First let $H$ be the upper half-plane with the hyperbolic metric $\frac{1}{y^2}dzd\bar z$, then use the map $$z\mapsto e^{iz}$$ to induce a metric on $D\backslash\{0\}$. The exact words are
Consider now the map $$z\mapsto e^{iz}=w$$ of $H$ onto $D\backslash\{0\}$. This local homeomorphism (which is actually a covering) induces on $D\backslash\{0\}$ the metric $$\frac{1}{|w|^2(\log|w|^2)^2}dwd\bar w$$ with potential $\frac{1}{4}\log\log|w|^{-2}$...

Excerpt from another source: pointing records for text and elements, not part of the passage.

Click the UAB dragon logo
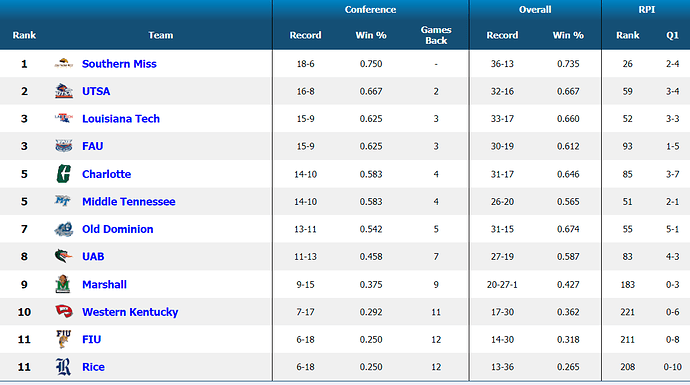The width and height of the screenshot is (690, 385). coord(63,256)
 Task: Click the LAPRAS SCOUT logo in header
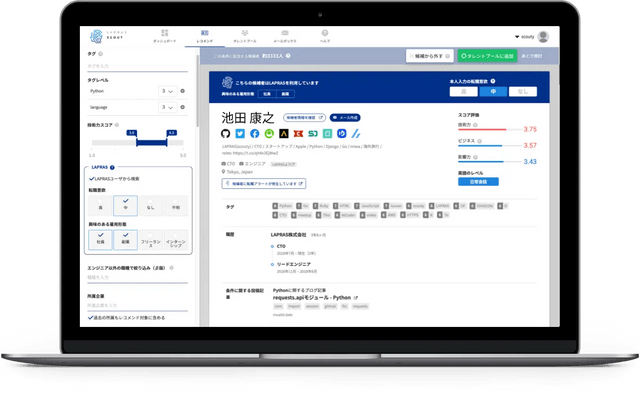pos(108,36)
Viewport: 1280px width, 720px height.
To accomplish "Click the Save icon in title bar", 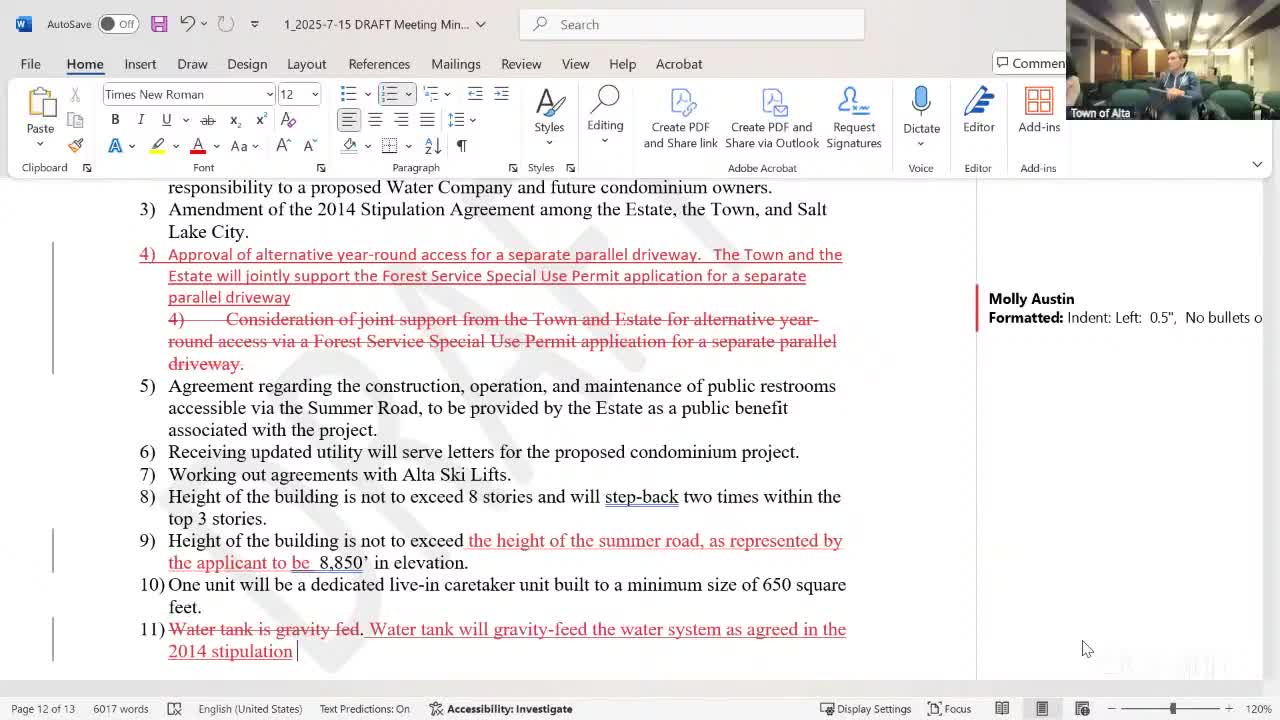I will pos(159,24).
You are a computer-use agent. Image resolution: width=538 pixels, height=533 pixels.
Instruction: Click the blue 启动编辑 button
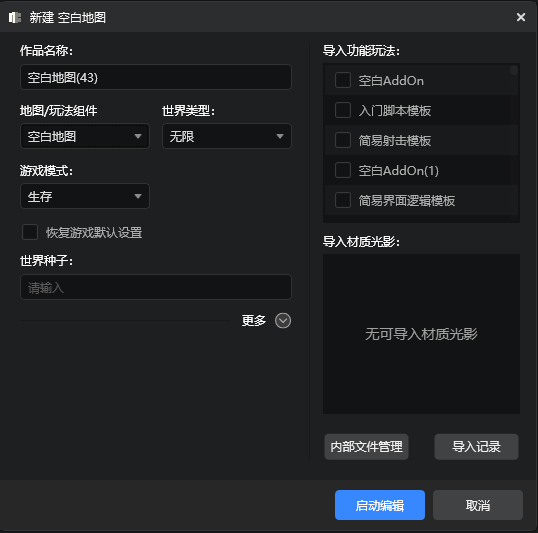coord(380,505)
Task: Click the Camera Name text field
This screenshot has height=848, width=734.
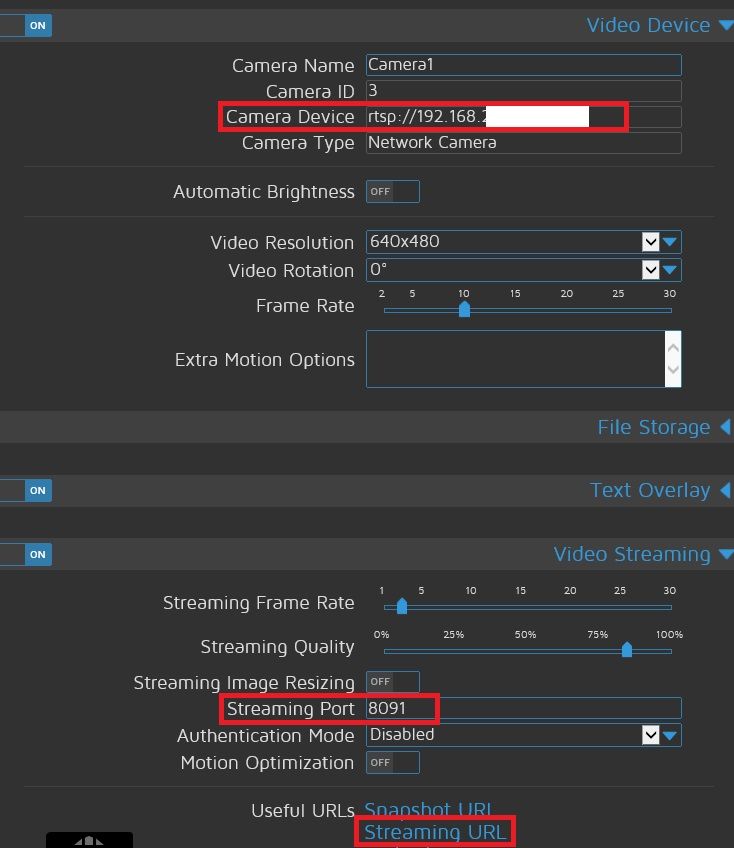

However my own calculation gives a different answer:
Suppose the induced metric is $\lambda^2(w)dwd\bar w$. Since $F:z\mapsto e^{iz}$ is locally invertible, we find a sufficiently short path $\gamma$ in $D\backslash\{0\}$ such that there exist $U\subset H, V\subset D$ such that $F$ restricted to U is a homeomorphism onto $V$ and $\gamma\subset V$. Hence we have $$\int_{\gamma}\lambda(w)|dw|=\int_{F^{-1}\gamma}|dz|/{\rm Im} z$$ Let $w=Fz=e^{iz}$, then $$\int_{F^{-1}\gamma}\lambda(Fz)|F'(z)||dz|=\int_{F^{-1}\gamma}|dz|/{\rm Im} z$$ This must hold for all $\gamma$, hence $$\lambda(Fz)|F'(z)||dz|=|dz|/{\rm Im} z\implies\lambda(Fz)=\frac{1}{|F'(z)|{\rm Im}z}$$ Note that $Fz=w,\ F'(z)=ie^{iz}=iw,\ {\rm Im}z=-\log|w|$, whence $$\lambda(w)=\frac{1}{-|w|\log|w|}$$ and the metric should be $$\lambda^2(w)dwd\bar w=\frac{1}{|w|^2(\log|w|)^2}dwd\bar w$$ which is different from the one in the book (a missing exponent 2 of $|w|$.
So where did I go wrong? Or is the book wrong?